▶ _Work item_: Read the entries below and pull out each line with the string "agent".

[Source data]
+++
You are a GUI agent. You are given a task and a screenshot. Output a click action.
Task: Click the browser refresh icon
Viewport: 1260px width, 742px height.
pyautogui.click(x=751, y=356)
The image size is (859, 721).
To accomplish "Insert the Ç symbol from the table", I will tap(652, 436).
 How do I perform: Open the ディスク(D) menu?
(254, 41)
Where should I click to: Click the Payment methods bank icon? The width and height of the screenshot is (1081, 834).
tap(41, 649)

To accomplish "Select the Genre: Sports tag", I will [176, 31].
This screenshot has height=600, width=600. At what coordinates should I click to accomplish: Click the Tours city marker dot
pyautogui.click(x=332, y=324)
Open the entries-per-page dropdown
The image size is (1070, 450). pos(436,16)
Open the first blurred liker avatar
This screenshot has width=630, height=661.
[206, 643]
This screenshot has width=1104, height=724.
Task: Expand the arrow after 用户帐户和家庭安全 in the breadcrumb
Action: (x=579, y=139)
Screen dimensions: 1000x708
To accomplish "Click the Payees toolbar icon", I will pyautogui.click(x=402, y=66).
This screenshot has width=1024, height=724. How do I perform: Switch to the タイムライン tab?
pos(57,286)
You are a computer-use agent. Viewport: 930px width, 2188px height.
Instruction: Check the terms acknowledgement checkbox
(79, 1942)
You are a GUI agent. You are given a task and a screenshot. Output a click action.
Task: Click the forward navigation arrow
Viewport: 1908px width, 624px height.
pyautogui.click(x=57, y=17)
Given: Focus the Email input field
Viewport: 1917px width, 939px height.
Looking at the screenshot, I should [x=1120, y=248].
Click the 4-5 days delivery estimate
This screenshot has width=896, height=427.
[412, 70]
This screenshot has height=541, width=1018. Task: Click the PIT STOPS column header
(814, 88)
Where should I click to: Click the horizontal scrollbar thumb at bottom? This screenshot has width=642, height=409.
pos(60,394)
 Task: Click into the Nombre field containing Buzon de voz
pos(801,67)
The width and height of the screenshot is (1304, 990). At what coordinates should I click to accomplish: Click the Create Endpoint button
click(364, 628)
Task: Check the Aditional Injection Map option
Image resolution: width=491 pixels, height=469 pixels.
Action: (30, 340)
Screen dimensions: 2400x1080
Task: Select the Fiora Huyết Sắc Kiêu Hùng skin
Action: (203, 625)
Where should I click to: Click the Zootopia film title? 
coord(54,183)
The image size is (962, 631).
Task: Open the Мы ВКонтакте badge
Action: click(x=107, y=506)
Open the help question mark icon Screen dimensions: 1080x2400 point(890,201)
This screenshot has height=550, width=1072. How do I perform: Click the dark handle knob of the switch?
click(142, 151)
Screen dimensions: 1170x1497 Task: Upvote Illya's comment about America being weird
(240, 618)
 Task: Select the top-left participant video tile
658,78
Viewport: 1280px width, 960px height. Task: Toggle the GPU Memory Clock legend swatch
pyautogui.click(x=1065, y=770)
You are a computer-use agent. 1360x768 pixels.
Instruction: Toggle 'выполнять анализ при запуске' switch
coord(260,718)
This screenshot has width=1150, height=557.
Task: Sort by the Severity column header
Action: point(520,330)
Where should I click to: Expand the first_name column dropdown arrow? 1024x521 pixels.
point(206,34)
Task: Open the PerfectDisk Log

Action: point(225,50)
+++
▶ _Result for this exercise_:
You are a GUI agent. You are given a task and a screenshot. Output a click action.
You are a computer-use agent. Viewport: 930px width, 2188px height.
You are a GUI agent. You are given a task and a screenshot. Output a click action.
You are a computer-use agent. 1360x768 pixels.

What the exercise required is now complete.